Cette cellule fine-tune CamemBERT pour la tâche de token-classification (NER). Les métriques sont calculées avec `seqeval` et les arguments d'entraînement sont configurés pour CPU.

In [None]:

# Inference pipeline (load saved models and run on new lines)
from transformers import pipeline, AutoModelForSequenceClassification, AutoModelForTokenClassification, AutoTokenizer

# Load intent model
intent_tokenizer = AutoTokenizer.from_pretrained('./camembert-intent-best')
intent_model = AutoModelForSequenceClassification.from_pretrained('./camembert-intent-best')

# Load ner model
ner_tokenizer = AutoTokenizer.from_pretrained('./camembert-ner-best', use_fast=True)
ner_model = AutoModelForTokenClassification.from_pretrained('./camembert-ner-best')

intent_pipe = pipeline('text-classification', model=intent_model, tokenizer=intent_tokenizer)
ner_pipe = pipeline('token-classification', model=ner_model, tokenizer=ner_tokenizer, aggregation_strategy='simple')

# Example inference function
def predict_line(sentenceID, sentence):
    # intent
    inputs = intent_tokenizer(sentence, return_tensors='pt', truncation=True, max_length=128)
    logits = intent_model(**inputs).logits.detach().cpu().numpy()[0]
    pred_id = int(logits.argmax())
    print('Pred intent id:', pred_id)
    # NER
    ner_res = ner_pipe(sentence)
    print('NER result:', ner_res)
    return None

# Example usage
print(predict_line('1', 'Je voudrais un billet Toulouse Paris.'))

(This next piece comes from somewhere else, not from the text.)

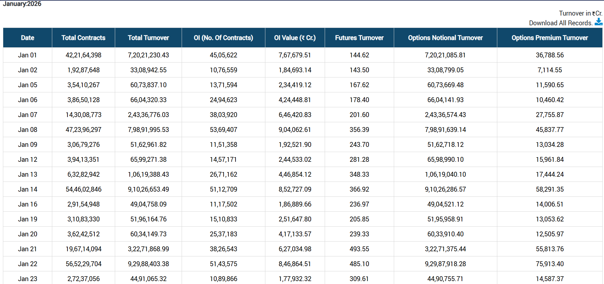Click the Total Turnover column header
Screen dimensions: 604x284
148,38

Cette cellule met en place le pipeline d'inférence : elle recharge les modèles sauvegardés (intent + ner) et fournit une fonction `predict_line` qui retourne l'intent et les entités pour une phrase donnée.


# Final notes
- The GPU notebook is for Colab with a GPU runtime (recommended). Use Runtime -> Change runtime type -> GPU.
- The CPU notebook is slower; training on a CPU may take a long time.
- Save your models in the drive if you want to keep them across sessions (example path: /content/drive/MyDrive/nlp_miniprojects/).
- Save the tokenizer and label mappings alongside the model for correct inference later.